Chiamò i suoi uomini dentro, fece mettere a soqquadro quel market, lo voleva ridurre in brandelli, l'uomo era stato messo al muro, minacciato con una pistola alla tempia, non aveva osato fiatare.
Jackson si avvicinò a Wonho e lo portò fuori da lì, lo guardava con gli occhi sgranati senza fiatare.
Non avrebbe potuto riconoscerlo, avevano entrambi subito notevoli cambiamenti.

Wonho non aveva opposto resistenza, pensava che non ci fosse cosa peggiore di quella che viveva giornalmente.
Il piano di Jackson era quello di ospitarlo per pochi giorni, dargli dei soldi e permettergli di andarsene successivamente.
Ma il piano di Wonho era ben diverso, in quei giorni divenne la sua ombra, lo aveva supplicato di tenerlo con lui, che gli doveva la vita, che avrebbe fatto di tutto.
Forse accettò perché gli ricordava suo fratello, forse perché era felice di essere riuscito a salvare almeno lui.
Lo allenò personalmente, si trasferì definitamente in villa con lui, divenne il suo braccio destro conquistando la sua fiducia.
Lui era il responsabile anche degli altri scagnozzi.

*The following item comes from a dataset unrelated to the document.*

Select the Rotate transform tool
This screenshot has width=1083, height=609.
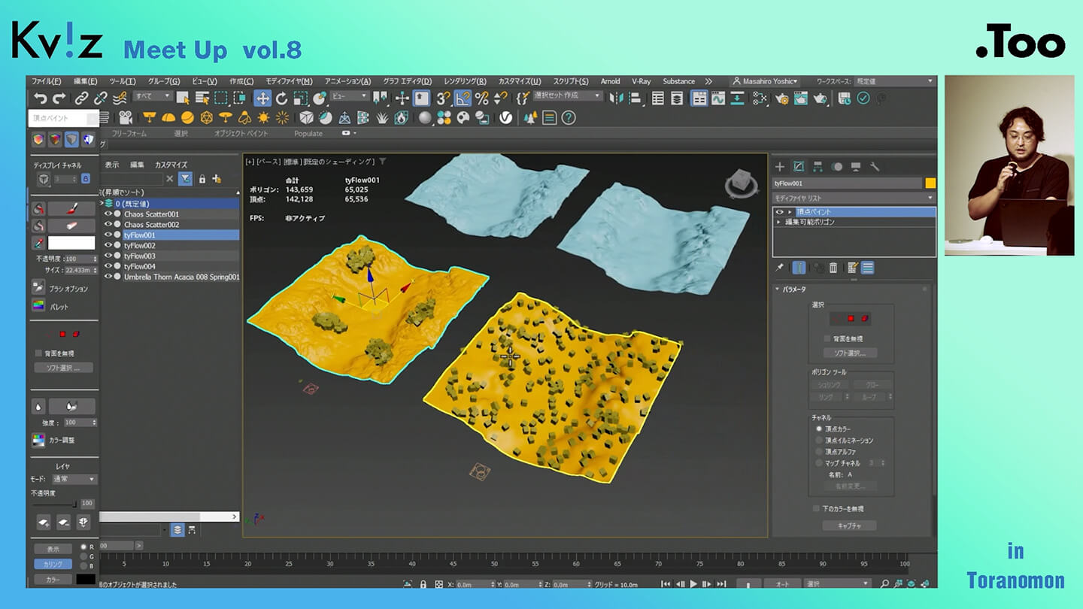pyautogui.click(x=281, y=98)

Tutti gli portavano rispetto anche se era il più giovane, quel posto se lo era guadagnato, non gli era stato concesso nessun privilegio.
Wonho era grato a Jackson, per averlo salvato, per averlo accolto, non gli importavano i suoi affari, sapeva ciò che faceva.

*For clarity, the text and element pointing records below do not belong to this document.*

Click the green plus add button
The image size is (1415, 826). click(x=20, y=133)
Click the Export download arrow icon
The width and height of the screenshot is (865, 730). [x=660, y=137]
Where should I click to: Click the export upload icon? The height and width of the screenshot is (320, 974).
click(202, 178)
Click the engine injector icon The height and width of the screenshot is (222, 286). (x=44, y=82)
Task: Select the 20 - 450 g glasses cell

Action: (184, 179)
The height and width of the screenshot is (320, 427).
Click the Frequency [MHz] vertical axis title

Lui sapeva che aveva fatto uccidere solo persone che meritavano quella fine.
Aveva torturato anche altre persone prima di Mark, ma mai uccise, non erano mai durate quanto lui.
Quelle precedenti le "usava" al massimo per due giorni e poi le liberava.

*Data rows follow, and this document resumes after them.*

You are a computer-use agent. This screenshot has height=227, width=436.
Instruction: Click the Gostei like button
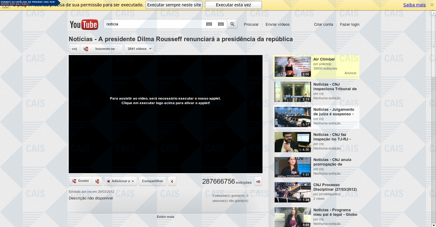coord(81,181)
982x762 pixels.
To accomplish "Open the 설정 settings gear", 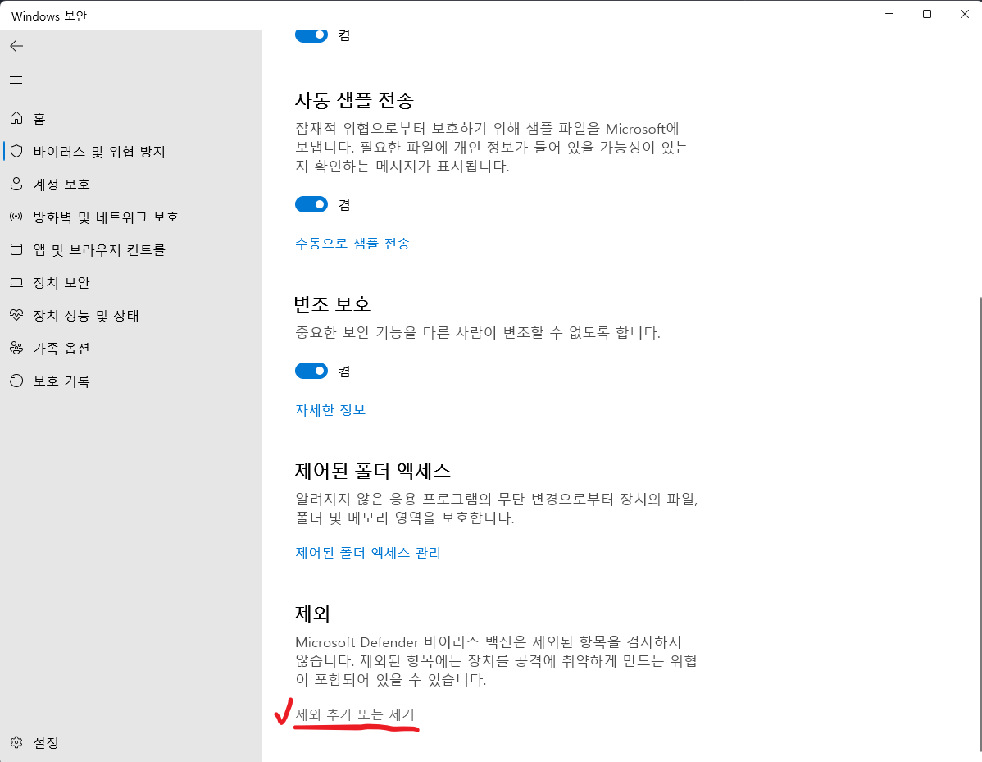I will (x=37, y=742).
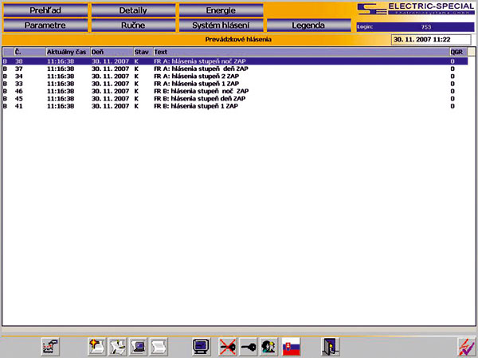
Task: Open the Prehľad overview screen
Action: coord(45,10)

Tutto quello che era successo con Mark non era mai successo precedentemente, sembrava che seguisse un percorso a sé.
Perfino Wonho si era reso conto che Il Joker era da un po' che era più Jackson che il suo pseudonimo.
Pensava di saperlo mascherare bene Jackson, ma per chi aveva imparato a interpretare ogni tonalità ed espressione era molto visibile il cambiamento.
Wonho era felice di aver captato questo, e considerava Mark un toccasana per il suo capo.
Era come una ventata d'aria fresca, lo tormentava, ma era impossibile non finire con l'accontentarlo e sorridere insieme a lui.
Il suo sorriso era contagioso, perché non era solo fatto con le labbra, ma era capace di estenderlo su tutto il viso, illuminando i suoi occhi.
A prima impressione poteva sembrare fragile o ingenuo, ma era l'esatto opposto, era scaltro, tenace e sapeva andare oltre all'apparenza.
Era la persona giusta, perfetta per tirare fuori dalla tenebre il suo capo.
Forse a breve avrebbe visto anche il sorriso di Jackson, in tutti quegli anni non ne aveva mai visto nemmeno un cenno.
Era sempre contenuto, calibrava ogni gesto e ogni emozione risultando un automa a occhi esterni, ma lui sapeva benissimo che non era così.